[EXERCISE MATERIAL]
* * * *

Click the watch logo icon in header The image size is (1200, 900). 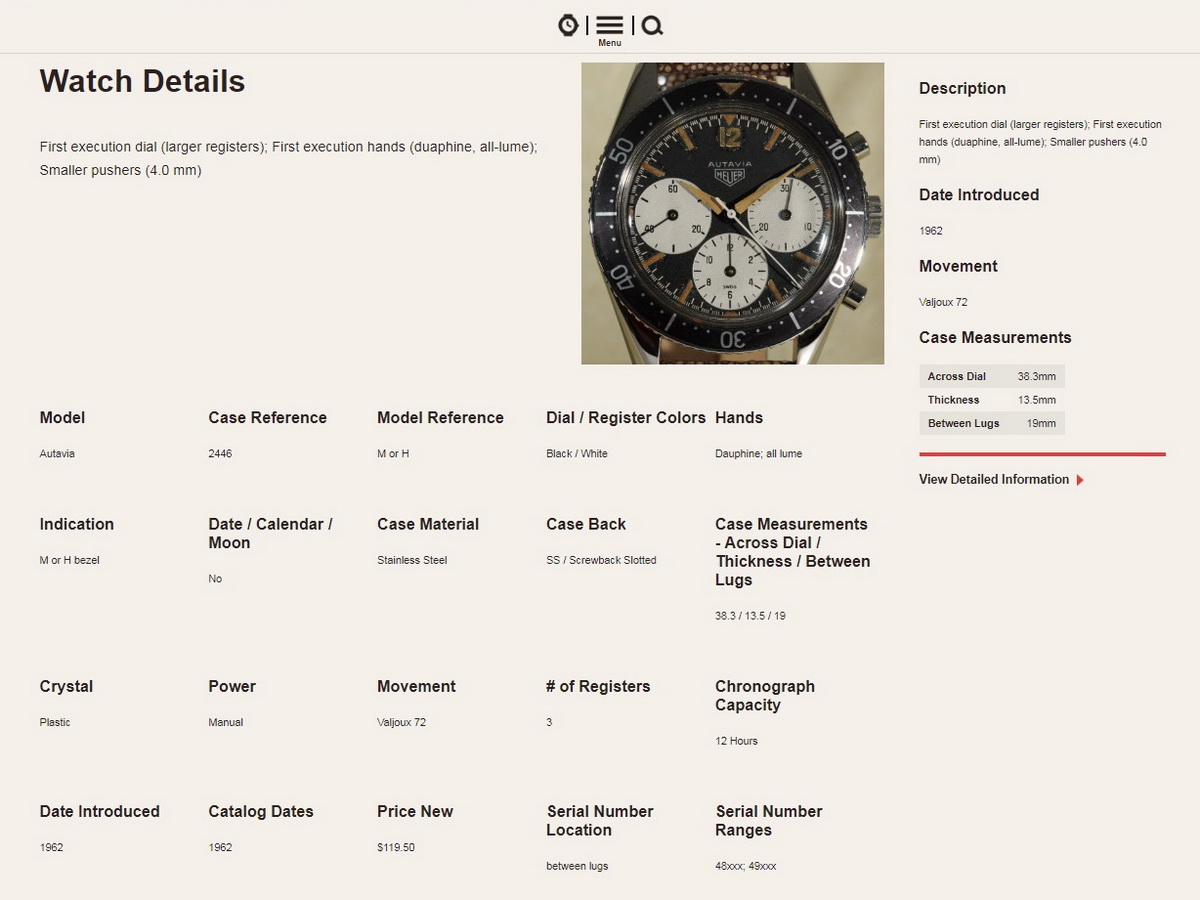click(x=568, y=25)
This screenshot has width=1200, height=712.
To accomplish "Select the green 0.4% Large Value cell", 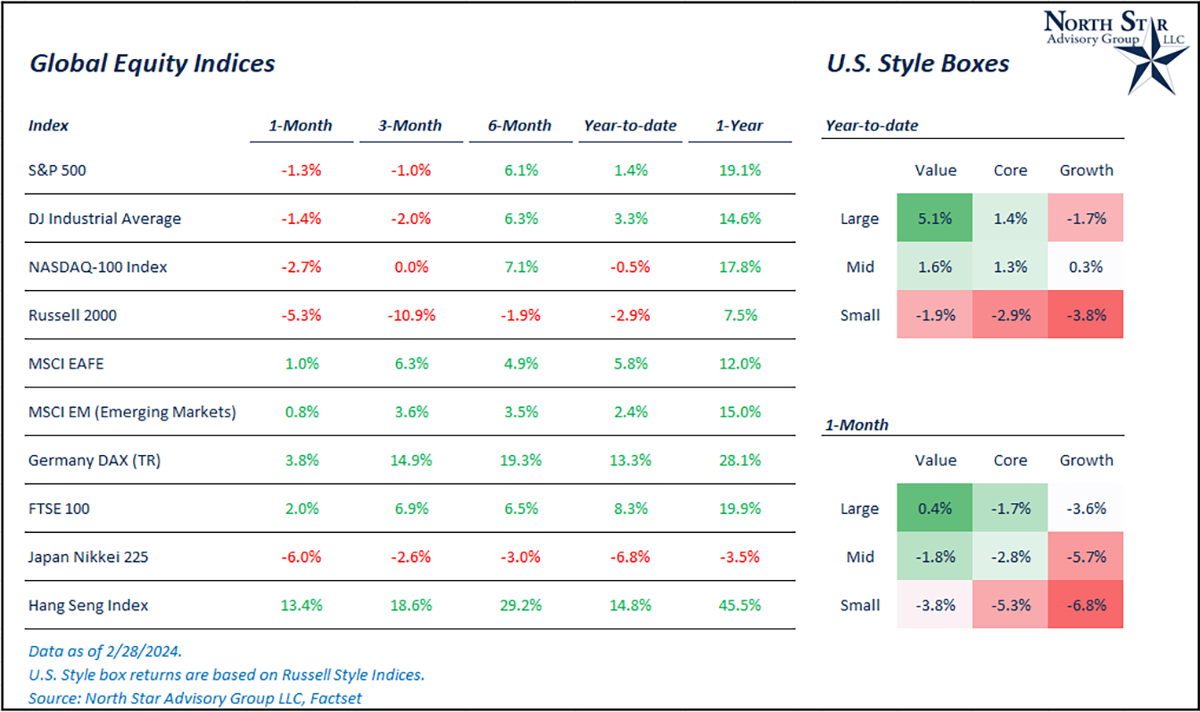I will tap(935, 509).
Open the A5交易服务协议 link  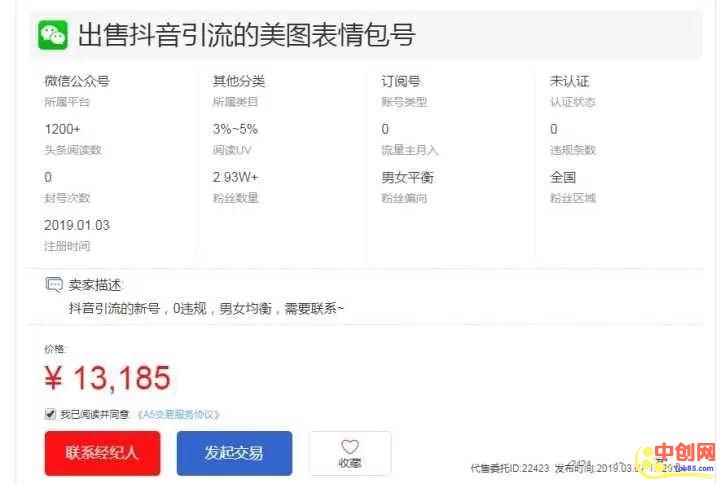tap(179, 414)

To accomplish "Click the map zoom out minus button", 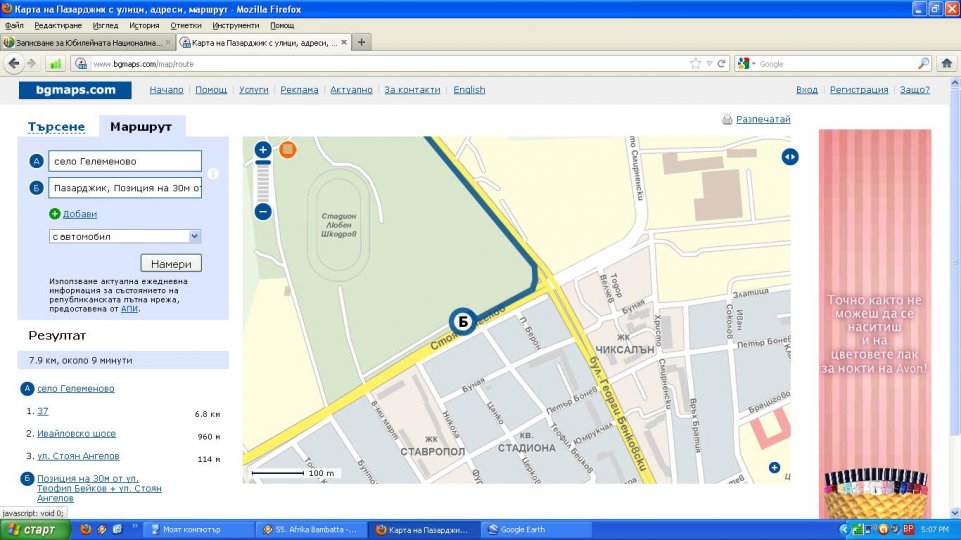I will click(263, 211).
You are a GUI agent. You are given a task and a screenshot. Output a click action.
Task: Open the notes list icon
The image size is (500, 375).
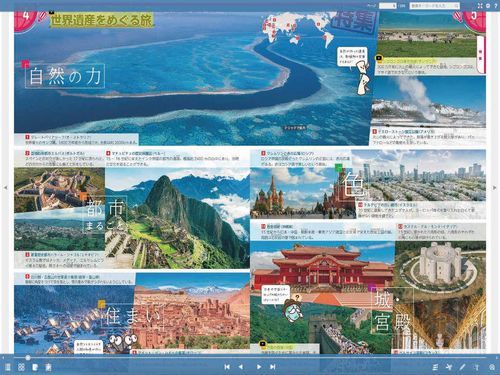48,367
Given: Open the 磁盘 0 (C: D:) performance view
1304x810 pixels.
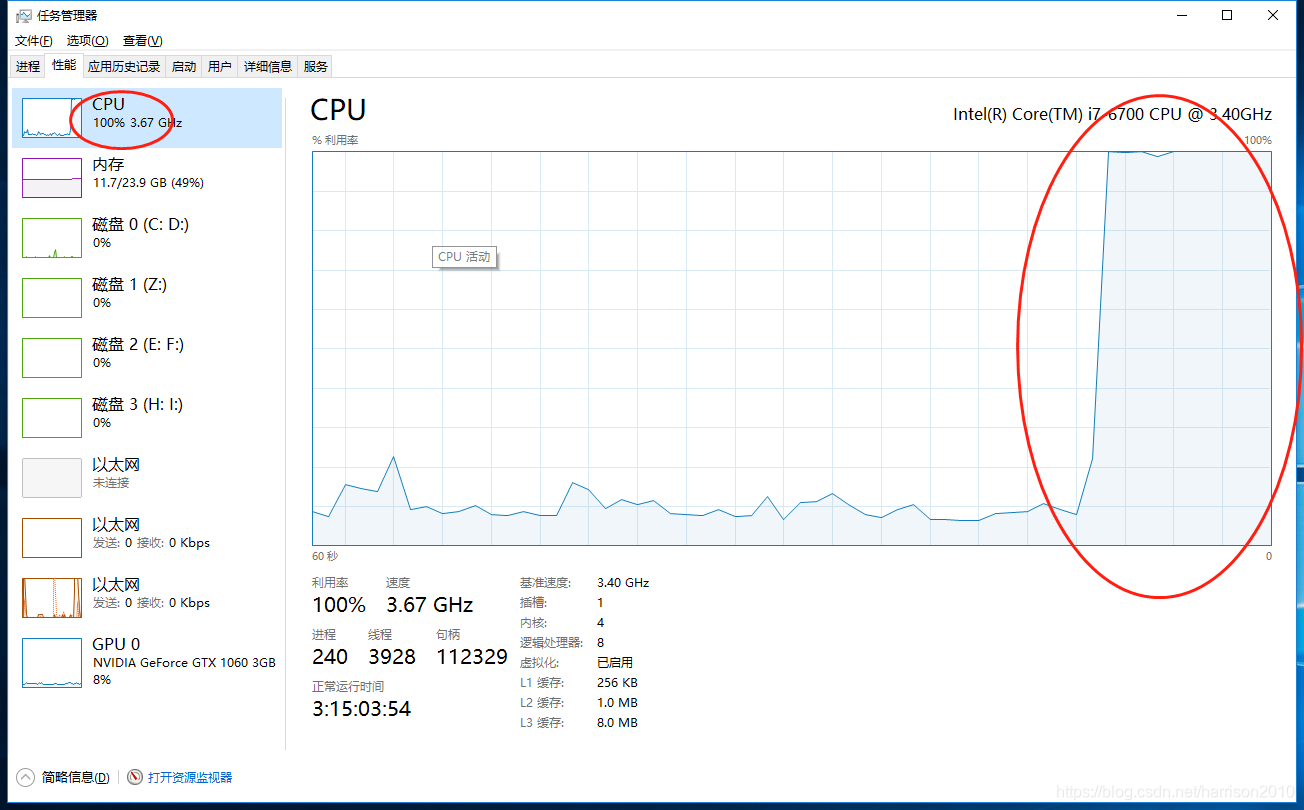Looking at the screenshot, I should click(147, 238).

* * * *

[CHALLENGE] Reproduce word for word the lines of the listing above, starting with the line that contains "You are a GUI" and going on through the end of the listing. Leave out the pictures.

[SOLUTION TO THIS PROBLEM]
You are a GUI agent. You are given a task and a screenshot. Output a click action.
Task: Open the notes list icon
The image size is (500, 375).
48,367
Given: Open the 磁盘 0 (C: D:) performance view
1304x810 pixels.
Looking at the screenshot, I should click(147, 238).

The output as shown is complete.